# Dataset excerpts
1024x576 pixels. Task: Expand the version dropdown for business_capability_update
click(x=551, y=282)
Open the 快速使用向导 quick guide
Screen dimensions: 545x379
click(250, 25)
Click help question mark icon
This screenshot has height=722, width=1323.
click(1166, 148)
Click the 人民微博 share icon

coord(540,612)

# The problem
Could you restate all of the lines above without altering a single word?

# Response
1024x576 pixels. Task: Expand the version dropdown for business_capability_update
click(x=551, y=282)
Open the 快速使用向导 quick guide
Screen dimensions: 545x379
click(250, 25)
Click help question mark icon
This screenshot has height=722, width=1323.
click(1166, 148)
Click the 人民微博 share icon

coord(540,612)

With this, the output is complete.